[Stored data]

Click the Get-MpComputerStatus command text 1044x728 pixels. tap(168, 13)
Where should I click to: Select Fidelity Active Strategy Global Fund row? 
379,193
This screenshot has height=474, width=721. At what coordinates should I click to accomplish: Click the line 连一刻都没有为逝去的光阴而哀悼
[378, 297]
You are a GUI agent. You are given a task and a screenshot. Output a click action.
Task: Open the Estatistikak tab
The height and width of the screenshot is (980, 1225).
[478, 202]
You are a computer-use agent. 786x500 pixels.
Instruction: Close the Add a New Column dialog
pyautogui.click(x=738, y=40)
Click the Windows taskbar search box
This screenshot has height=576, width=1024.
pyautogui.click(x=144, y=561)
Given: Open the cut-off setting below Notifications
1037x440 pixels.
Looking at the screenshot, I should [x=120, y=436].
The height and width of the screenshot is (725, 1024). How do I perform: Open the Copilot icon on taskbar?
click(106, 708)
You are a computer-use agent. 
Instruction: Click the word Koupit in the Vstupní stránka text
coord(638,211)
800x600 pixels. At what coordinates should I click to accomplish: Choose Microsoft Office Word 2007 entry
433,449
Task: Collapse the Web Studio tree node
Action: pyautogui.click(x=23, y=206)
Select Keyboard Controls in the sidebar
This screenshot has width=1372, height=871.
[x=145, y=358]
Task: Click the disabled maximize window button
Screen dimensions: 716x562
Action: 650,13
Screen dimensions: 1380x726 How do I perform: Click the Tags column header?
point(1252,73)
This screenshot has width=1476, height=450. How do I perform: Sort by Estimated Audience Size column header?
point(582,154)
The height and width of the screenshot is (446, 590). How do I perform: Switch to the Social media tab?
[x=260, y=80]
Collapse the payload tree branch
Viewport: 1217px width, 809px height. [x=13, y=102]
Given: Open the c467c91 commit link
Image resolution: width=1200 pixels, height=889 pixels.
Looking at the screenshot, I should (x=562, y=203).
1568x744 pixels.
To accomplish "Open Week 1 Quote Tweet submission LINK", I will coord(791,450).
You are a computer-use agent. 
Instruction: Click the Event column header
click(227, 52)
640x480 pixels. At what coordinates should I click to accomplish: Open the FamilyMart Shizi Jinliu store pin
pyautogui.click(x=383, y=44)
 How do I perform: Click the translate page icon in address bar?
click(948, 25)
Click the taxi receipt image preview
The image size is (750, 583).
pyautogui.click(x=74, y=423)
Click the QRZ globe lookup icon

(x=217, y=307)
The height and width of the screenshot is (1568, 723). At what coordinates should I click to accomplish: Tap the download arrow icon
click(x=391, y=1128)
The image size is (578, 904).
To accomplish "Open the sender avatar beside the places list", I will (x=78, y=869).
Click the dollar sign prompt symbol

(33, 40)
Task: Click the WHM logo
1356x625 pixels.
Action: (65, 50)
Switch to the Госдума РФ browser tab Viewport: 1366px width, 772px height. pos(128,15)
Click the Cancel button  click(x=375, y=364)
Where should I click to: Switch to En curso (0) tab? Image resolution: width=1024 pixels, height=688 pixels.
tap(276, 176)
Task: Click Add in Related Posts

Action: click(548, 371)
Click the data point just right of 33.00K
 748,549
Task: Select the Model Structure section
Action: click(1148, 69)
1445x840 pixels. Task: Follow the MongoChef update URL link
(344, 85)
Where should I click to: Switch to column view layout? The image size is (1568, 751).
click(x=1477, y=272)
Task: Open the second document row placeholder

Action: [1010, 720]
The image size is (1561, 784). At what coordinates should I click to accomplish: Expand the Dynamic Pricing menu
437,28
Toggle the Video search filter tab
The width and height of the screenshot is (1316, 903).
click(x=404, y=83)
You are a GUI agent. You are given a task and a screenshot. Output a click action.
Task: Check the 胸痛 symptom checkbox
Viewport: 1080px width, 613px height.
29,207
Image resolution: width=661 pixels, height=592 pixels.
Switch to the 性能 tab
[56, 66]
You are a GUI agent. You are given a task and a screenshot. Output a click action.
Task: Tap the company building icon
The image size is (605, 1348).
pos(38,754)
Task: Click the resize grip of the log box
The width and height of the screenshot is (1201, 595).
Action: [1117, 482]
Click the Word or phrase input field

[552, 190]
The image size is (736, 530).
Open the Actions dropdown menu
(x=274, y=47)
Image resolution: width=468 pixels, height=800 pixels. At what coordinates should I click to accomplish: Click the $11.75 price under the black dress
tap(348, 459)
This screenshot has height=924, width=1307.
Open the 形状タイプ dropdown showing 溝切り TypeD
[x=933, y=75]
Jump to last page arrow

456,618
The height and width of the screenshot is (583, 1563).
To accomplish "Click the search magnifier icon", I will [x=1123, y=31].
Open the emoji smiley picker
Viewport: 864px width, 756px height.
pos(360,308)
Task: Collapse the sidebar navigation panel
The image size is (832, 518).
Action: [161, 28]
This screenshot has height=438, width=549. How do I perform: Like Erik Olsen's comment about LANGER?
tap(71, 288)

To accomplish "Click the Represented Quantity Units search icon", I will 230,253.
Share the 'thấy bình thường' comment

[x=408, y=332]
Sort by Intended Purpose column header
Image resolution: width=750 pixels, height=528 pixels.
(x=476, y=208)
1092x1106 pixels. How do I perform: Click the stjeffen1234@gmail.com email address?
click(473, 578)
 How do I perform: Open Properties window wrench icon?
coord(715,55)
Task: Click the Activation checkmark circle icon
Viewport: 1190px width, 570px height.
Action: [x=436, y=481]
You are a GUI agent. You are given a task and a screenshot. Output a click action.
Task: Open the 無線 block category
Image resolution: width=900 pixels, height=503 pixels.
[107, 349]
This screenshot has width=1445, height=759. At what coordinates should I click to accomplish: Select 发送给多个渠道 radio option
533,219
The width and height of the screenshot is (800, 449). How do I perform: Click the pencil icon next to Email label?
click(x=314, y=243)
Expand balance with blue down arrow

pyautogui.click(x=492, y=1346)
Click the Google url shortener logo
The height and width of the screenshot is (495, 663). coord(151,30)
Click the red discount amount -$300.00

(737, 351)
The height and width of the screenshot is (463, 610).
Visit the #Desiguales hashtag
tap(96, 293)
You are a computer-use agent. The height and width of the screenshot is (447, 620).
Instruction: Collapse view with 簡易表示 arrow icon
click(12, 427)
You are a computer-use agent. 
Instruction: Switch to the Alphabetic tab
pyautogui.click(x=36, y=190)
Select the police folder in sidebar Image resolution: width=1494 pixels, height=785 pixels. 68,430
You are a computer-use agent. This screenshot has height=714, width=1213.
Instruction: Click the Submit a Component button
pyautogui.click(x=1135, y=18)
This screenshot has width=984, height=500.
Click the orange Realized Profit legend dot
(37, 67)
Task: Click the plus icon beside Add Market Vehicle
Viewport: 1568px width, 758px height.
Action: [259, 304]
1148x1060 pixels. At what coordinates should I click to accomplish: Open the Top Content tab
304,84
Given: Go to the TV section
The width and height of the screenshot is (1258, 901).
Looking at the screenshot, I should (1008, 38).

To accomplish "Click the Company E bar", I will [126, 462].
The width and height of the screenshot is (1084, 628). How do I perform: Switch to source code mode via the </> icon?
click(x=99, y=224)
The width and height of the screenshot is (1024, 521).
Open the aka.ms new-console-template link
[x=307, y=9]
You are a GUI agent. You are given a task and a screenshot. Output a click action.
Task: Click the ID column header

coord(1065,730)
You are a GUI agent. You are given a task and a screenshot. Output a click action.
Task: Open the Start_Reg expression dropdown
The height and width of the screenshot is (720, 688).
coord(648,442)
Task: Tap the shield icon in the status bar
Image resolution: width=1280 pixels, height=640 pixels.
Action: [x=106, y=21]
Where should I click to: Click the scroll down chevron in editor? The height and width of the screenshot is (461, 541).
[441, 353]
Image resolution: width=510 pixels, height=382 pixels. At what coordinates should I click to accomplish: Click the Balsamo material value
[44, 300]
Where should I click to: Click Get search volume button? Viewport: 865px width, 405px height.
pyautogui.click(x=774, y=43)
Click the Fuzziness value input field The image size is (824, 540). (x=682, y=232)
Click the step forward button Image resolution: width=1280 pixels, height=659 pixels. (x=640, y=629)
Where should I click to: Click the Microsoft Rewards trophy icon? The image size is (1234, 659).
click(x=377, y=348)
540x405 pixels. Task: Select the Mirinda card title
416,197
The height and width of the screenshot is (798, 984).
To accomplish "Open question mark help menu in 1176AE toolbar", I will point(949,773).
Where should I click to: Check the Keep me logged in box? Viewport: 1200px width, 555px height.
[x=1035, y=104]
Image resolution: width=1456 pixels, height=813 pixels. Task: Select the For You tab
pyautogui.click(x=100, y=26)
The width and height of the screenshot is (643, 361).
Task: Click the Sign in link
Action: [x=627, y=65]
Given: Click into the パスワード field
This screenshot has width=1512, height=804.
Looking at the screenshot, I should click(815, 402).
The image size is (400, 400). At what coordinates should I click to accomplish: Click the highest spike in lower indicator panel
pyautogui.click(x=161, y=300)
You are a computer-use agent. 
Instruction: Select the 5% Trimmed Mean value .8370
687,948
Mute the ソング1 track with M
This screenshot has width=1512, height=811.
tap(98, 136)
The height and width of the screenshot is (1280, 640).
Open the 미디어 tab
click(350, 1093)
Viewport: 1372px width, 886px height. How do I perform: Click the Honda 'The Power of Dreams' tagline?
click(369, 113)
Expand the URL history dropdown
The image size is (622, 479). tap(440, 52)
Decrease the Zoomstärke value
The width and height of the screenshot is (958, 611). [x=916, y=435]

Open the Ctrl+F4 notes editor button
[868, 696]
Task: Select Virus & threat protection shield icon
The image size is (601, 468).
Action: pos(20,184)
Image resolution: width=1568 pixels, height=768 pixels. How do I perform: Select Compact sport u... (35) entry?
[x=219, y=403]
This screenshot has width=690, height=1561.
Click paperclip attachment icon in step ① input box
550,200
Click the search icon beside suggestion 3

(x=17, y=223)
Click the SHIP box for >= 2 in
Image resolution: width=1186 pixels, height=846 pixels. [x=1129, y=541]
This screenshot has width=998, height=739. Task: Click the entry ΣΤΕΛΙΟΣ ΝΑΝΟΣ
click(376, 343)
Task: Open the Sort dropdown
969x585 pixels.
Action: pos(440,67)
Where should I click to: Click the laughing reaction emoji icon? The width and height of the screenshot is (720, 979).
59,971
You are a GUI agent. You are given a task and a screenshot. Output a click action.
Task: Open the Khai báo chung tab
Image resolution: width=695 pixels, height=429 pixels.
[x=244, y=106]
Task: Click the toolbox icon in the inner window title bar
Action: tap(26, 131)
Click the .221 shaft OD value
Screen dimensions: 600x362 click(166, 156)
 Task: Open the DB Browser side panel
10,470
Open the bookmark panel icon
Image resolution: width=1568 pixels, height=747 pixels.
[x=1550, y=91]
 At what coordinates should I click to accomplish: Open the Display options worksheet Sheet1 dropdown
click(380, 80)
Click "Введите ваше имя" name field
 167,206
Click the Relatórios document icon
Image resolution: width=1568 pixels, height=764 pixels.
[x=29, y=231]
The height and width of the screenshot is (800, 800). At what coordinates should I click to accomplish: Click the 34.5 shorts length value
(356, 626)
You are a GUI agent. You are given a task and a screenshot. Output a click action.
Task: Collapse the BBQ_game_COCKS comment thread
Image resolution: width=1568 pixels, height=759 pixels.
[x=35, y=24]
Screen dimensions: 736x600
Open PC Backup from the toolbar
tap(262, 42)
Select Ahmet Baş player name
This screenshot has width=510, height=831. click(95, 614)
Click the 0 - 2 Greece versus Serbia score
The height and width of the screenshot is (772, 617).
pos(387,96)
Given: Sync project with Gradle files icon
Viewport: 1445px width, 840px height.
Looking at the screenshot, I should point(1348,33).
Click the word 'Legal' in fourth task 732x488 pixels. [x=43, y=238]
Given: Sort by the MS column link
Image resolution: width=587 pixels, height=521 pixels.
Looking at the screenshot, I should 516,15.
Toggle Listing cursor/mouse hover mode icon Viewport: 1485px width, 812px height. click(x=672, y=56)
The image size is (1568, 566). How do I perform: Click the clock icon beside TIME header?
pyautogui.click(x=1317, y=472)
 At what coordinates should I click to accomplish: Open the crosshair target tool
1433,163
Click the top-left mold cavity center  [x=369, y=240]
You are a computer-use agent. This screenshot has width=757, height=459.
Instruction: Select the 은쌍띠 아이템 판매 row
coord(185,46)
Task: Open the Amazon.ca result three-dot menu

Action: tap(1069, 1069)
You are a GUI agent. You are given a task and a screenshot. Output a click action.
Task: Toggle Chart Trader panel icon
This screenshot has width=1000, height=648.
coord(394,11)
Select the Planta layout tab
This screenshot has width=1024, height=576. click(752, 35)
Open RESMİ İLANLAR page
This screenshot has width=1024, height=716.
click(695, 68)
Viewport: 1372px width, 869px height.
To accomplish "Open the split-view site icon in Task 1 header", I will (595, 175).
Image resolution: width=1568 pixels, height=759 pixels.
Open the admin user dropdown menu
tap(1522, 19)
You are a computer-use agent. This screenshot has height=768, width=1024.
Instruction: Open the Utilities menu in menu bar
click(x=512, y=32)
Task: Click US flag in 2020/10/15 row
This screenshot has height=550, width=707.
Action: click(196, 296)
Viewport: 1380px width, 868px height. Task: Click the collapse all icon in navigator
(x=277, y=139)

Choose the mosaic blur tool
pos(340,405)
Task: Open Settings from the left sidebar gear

* _Task statement_
In the entries above, how many lines include the word "shield"? Give only that number.

* _Answer to this problem_
2